Virtualization
We briefly discuss virtualization, with the goal of providing a foundation for discussing IaaS clouds and the resource model. The term virtualization can apply to a computer (a virtual machine and the resources it uses), storage, network resources, desktops, or other entities. Virtualization of hardware resources and operating systems dates back the 1960s, with IBM mainframes, and was later used on AIX® and other UNIX® platforms. It has been a powerful tool for these platforms for many years. In 1999, VMWare introduced virtualization for low-cost Intel® x-series hardware, based on the research of its founders at Stanford University. This made the practice of virtualization more widespread.
A hypervisor, or virtual machine manager, is a software module that manages virtual machines. The hypervisor resides on the host system on which the virtual machines run. The relationship of the hypervisor to the host operating system and to the virtual machine is one of the key distinguishing characteristics of the different virtualization systems.

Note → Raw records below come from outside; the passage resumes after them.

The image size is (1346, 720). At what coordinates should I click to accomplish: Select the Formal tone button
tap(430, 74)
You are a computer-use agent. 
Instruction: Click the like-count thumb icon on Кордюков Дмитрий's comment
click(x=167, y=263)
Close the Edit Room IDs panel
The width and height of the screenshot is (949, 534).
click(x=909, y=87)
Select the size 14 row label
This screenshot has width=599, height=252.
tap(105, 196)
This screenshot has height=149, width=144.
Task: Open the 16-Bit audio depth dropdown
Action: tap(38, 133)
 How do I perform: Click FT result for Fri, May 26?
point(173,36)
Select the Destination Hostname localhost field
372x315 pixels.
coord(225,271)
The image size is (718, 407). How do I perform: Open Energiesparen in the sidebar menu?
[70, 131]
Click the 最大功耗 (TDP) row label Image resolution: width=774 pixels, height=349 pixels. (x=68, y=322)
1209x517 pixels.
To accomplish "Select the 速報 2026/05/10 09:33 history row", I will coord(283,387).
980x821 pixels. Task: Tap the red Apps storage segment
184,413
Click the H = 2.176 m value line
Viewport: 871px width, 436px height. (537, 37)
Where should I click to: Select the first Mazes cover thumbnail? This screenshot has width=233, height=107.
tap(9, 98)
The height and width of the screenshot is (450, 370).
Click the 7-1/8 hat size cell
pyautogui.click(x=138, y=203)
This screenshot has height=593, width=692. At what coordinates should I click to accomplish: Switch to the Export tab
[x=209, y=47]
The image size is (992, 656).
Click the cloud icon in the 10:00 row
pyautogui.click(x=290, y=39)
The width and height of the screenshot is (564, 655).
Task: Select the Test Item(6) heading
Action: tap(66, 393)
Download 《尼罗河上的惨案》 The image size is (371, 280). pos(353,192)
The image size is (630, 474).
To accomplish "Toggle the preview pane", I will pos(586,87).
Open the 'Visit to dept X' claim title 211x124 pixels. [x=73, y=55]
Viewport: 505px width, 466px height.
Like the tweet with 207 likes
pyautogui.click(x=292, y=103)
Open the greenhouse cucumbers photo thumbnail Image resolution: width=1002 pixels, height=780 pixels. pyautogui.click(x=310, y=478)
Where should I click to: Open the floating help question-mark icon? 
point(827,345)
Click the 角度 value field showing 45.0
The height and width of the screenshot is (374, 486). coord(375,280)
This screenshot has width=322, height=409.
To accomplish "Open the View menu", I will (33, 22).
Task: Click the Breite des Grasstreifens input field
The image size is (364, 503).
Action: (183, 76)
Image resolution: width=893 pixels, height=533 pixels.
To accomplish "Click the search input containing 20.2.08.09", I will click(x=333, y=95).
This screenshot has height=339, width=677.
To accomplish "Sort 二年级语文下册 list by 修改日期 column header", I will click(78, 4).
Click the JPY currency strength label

Major virtualization systems for x86 hardware include these:
- VMWare, a broad range of virtualization products for x86
- Xen, an open source virtualization system with commercial support from Citrix
- Windows Hyper-V, introduced by Microsoft in Windows Server 2008
- Kernel Virtualization Machine (KVM), a part of the Linux kernel since version 2.6.2
Virtualization became widespread in the early 2000s, several years before the rise of cloud computing. Virtualization offers many practical benefits, including the following:
- The ease of setting up new systems. New systems do not need to installed using installation media.
- No need to buy new hardware to simulate various system environments for debugging and support.
- The capability to recover quickly from system corruption.
- The ease of relocating and migrating systems. For example, a move to a more powerful machine can simply be a matter of taking a snapshot of a virtual machine and starting up a new virtual machine based on that snapshot.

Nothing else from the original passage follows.